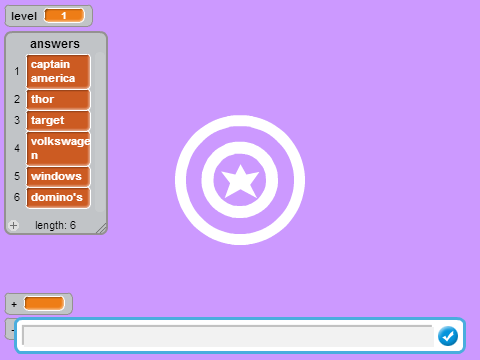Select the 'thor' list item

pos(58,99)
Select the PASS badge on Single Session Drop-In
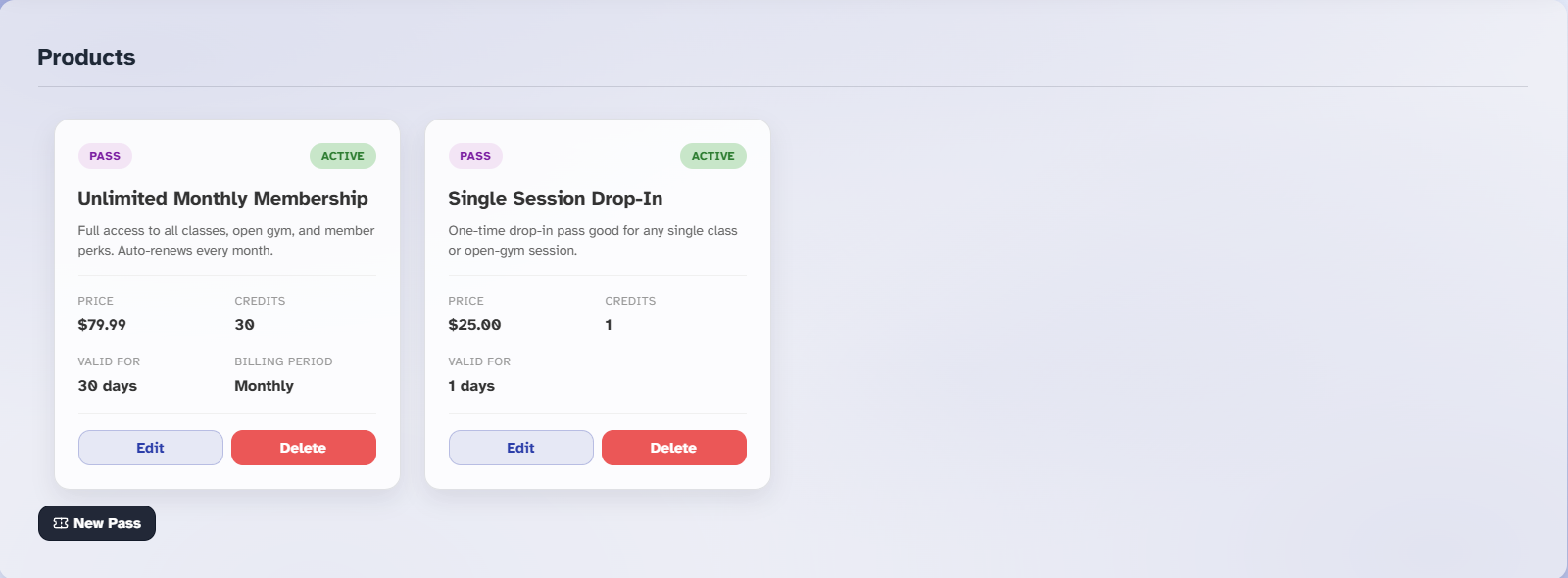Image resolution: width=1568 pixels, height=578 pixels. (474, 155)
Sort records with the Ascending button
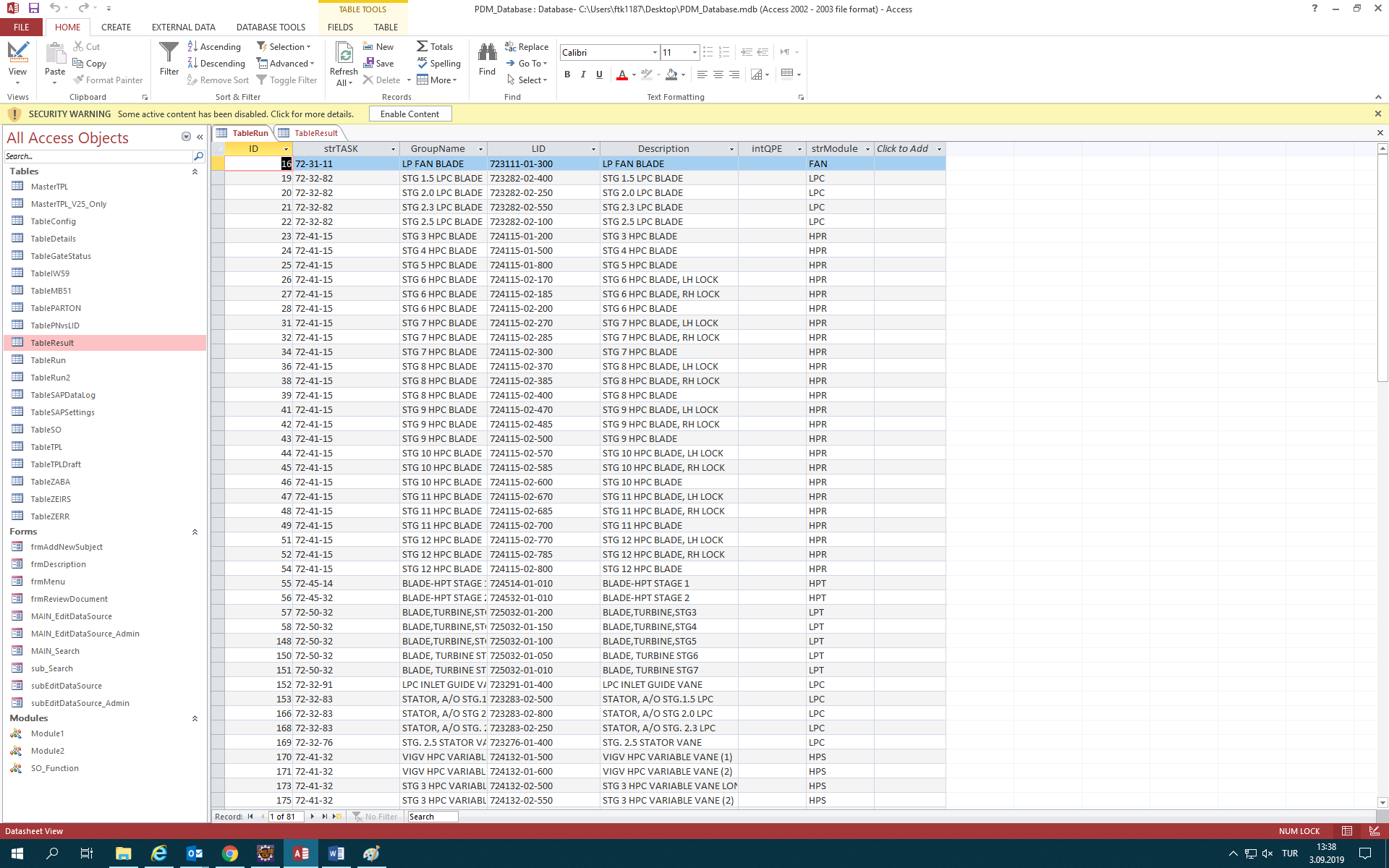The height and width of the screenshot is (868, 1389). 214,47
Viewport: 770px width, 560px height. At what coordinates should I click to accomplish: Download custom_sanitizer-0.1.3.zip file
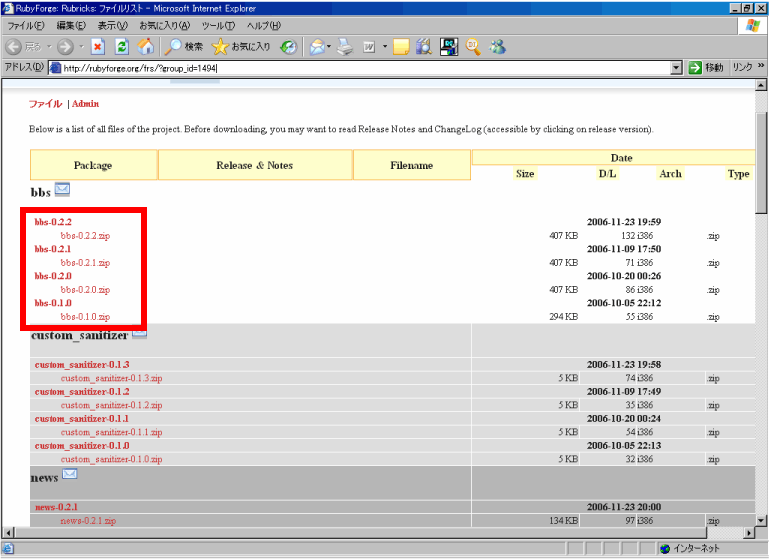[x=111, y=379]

────────────────

_GOAL_
Copy everything from the beginning of the lines above down to the line containing "The height and", word for word, leaving the pictures out.

_WRITTEN SOLUTION_
Select the 'thor' list item

pos(58,99)
Select the PASS badge on Single Session Drop-In
Image resolution: width=1568 pixels, height=578 pixels. (474, 155)
Sort records with the Ascending button
The height and width of the screenshot is (868, 1389). 214,47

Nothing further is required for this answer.